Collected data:
______

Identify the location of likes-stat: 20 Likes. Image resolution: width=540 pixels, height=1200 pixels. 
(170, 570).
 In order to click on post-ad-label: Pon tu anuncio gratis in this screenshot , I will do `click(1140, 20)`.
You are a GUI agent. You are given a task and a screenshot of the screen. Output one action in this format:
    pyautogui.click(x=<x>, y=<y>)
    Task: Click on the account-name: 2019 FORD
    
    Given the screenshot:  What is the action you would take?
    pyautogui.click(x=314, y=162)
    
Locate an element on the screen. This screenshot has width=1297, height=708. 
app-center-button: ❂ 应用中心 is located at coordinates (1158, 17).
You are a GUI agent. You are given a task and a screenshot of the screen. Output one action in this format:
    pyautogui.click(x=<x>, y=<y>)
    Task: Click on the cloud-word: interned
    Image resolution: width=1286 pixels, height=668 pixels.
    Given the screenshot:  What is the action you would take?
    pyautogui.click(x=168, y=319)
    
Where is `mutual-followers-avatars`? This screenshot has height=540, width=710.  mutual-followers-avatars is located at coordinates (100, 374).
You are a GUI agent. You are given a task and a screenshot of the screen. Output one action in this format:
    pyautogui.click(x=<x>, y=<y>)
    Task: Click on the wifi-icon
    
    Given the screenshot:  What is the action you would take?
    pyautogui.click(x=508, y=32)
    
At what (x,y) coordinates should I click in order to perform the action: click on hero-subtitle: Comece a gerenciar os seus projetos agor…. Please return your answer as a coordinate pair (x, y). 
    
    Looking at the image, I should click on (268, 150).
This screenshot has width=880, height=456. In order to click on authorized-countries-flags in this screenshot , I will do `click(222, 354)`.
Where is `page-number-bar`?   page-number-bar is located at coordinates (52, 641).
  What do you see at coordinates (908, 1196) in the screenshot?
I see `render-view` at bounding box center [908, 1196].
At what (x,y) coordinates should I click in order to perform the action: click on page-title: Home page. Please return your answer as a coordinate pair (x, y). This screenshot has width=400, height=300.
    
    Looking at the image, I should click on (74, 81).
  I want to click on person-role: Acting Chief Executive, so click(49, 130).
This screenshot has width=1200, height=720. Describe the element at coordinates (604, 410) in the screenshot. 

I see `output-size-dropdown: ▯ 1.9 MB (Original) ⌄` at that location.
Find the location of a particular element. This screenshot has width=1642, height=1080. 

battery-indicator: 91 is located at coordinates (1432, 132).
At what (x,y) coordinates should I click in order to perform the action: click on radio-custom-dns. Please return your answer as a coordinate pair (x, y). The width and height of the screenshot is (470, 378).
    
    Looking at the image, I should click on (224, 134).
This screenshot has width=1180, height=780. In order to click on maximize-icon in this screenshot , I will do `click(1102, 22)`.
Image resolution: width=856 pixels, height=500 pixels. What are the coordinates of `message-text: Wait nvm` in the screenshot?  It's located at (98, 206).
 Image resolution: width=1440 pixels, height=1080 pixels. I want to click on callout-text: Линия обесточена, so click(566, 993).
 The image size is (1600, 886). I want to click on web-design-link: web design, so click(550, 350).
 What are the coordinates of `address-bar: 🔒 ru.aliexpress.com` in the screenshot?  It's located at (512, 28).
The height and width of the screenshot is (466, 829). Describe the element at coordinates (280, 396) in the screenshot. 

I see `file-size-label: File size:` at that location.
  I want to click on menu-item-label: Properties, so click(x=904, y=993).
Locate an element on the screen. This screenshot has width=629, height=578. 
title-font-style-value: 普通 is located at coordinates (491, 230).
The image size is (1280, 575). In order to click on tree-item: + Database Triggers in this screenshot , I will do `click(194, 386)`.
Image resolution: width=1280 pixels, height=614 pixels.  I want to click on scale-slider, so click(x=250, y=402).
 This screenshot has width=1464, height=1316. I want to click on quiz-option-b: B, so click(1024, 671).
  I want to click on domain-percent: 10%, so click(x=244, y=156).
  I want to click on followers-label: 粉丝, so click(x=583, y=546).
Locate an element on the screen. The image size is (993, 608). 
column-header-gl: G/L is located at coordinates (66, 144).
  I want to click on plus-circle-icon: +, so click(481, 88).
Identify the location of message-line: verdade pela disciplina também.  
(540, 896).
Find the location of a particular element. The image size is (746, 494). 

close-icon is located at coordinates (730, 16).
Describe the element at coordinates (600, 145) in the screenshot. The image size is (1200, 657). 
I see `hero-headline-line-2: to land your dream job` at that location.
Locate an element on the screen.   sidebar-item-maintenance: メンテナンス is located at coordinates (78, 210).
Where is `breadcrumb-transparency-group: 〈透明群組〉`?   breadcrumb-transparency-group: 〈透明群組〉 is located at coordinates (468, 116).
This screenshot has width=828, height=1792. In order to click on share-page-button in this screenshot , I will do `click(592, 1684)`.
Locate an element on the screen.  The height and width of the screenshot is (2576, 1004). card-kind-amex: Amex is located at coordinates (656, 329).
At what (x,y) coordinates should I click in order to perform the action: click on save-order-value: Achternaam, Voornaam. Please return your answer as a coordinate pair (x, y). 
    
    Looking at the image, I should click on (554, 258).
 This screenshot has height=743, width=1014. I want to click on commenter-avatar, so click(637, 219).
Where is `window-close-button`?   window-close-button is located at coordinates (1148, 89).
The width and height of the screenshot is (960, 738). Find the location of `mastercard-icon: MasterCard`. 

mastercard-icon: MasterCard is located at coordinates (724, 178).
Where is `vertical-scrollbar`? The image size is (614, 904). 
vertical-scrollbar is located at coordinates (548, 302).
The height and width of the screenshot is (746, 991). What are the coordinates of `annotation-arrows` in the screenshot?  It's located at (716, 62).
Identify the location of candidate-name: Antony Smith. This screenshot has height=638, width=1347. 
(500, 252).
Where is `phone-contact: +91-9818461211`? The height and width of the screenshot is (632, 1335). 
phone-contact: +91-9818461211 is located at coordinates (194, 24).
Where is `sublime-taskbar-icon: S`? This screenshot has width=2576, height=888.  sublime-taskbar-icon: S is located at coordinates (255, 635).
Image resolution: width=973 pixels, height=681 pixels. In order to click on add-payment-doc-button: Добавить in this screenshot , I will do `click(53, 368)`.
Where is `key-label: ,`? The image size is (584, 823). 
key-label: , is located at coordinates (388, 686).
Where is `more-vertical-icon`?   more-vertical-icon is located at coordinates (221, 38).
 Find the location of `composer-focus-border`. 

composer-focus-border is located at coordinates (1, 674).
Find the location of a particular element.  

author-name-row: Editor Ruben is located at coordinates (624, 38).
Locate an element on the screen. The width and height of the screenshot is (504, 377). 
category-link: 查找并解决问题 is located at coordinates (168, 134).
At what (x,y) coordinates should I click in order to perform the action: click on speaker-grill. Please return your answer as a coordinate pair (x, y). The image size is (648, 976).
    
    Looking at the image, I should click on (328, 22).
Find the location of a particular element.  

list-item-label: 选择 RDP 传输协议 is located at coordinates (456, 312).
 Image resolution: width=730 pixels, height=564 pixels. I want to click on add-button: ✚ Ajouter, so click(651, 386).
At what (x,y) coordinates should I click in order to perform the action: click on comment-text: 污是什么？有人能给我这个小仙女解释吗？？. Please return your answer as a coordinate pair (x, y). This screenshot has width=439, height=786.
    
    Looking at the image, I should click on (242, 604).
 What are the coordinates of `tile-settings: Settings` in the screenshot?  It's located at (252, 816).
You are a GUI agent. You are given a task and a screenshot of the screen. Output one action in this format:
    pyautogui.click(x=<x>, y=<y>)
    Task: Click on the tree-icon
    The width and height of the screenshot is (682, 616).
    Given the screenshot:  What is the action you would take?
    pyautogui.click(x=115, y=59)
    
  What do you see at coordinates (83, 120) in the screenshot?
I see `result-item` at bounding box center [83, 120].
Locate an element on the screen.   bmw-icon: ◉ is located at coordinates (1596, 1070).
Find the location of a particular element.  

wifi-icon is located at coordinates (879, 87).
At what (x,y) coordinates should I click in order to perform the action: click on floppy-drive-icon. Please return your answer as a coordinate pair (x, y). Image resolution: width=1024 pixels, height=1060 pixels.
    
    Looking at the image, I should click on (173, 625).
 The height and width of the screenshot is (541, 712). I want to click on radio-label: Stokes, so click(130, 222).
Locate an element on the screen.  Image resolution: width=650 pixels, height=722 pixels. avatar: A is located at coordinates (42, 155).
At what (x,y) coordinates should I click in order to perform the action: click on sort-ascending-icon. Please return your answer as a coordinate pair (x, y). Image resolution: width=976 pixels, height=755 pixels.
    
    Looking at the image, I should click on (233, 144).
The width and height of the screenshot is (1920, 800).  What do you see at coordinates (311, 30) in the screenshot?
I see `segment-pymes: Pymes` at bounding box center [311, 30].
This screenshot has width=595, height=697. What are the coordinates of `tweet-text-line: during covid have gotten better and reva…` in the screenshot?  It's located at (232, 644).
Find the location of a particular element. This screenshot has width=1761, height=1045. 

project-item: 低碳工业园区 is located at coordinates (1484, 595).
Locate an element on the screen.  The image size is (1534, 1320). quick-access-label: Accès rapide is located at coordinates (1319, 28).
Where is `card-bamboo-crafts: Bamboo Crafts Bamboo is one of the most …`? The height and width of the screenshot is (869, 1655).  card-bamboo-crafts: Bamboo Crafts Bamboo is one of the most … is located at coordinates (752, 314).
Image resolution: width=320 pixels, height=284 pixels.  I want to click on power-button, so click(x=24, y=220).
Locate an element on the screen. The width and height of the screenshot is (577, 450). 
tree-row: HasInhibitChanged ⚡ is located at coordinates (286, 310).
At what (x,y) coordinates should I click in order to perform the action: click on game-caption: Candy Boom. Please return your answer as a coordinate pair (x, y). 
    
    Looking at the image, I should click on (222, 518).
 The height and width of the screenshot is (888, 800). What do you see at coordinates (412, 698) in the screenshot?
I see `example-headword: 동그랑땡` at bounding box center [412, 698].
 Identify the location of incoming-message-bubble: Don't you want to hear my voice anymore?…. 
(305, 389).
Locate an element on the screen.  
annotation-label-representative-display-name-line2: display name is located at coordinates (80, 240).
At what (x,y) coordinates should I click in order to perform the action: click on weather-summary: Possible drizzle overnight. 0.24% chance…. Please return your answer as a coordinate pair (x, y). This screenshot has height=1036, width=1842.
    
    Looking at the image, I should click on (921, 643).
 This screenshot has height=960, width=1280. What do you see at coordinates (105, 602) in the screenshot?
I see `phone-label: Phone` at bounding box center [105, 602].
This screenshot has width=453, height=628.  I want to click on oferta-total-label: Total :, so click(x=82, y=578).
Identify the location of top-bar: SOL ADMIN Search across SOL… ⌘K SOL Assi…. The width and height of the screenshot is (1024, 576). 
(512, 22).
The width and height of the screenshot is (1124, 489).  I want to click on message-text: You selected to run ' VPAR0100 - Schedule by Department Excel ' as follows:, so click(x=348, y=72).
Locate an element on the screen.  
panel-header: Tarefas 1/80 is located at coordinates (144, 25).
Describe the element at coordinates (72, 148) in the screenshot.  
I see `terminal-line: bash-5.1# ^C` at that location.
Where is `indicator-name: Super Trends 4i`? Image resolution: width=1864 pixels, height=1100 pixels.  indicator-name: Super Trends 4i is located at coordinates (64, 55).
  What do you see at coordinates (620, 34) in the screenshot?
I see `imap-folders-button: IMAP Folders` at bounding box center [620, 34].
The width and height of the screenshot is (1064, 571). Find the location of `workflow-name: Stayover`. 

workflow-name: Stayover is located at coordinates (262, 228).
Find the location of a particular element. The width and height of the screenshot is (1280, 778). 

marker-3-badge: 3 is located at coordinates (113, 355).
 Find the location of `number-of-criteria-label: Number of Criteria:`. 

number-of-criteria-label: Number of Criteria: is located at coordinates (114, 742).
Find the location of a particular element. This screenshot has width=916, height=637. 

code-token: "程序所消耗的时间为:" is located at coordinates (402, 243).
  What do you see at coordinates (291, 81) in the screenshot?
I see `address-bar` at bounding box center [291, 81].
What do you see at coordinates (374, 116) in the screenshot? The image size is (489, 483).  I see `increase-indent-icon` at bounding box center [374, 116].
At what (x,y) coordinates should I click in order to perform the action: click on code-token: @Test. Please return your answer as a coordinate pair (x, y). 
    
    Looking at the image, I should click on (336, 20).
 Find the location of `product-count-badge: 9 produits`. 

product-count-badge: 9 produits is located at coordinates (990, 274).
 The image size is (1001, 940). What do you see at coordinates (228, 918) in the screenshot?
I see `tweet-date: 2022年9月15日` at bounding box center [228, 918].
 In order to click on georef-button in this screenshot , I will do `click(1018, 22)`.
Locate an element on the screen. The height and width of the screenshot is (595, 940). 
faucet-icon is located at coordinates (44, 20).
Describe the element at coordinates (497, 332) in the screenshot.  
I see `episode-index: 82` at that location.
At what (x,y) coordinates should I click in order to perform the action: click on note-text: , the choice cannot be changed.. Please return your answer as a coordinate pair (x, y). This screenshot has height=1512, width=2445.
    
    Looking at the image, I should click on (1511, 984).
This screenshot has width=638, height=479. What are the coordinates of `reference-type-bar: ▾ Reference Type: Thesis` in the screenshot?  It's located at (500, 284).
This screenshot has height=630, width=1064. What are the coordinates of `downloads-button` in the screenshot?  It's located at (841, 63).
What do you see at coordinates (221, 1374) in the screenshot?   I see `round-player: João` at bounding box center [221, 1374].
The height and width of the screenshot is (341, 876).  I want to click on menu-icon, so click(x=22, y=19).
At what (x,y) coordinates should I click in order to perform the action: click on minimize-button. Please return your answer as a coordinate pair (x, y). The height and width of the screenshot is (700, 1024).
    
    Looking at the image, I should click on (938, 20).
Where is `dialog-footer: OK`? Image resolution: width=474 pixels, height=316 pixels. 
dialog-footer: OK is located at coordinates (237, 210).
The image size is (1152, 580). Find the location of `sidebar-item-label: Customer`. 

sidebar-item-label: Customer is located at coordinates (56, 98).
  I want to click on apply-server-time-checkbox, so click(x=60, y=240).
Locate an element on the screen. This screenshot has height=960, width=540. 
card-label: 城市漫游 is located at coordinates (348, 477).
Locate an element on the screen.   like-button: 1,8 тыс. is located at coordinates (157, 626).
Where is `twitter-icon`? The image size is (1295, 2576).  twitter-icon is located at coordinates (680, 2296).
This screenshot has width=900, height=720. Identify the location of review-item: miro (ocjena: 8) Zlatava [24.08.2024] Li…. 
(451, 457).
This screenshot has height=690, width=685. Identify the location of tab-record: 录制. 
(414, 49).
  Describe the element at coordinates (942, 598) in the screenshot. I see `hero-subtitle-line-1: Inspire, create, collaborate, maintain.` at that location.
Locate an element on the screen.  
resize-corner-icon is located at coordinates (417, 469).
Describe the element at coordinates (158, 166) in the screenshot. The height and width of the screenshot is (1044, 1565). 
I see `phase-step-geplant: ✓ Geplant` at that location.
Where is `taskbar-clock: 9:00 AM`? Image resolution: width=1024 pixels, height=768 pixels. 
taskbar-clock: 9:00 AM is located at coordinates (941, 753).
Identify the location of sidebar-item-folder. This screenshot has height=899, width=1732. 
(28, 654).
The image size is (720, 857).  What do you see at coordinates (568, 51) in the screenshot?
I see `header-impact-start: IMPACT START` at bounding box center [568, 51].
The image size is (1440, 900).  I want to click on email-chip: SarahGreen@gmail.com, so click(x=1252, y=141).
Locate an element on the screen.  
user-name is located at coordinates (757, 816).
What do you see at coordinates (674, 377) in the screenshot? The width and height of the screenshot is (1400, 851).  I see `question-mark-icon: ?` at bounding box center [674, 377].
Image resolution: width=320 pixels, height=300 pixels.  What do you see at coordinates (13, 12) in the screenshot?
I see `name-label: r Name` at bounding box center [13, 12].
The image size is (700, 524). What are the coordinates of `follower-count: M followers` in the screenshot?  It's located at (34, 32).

______

How many lines of the records contain the string "Stayover"? Reply with the number alone.

RESULT OF THIS TASK - 2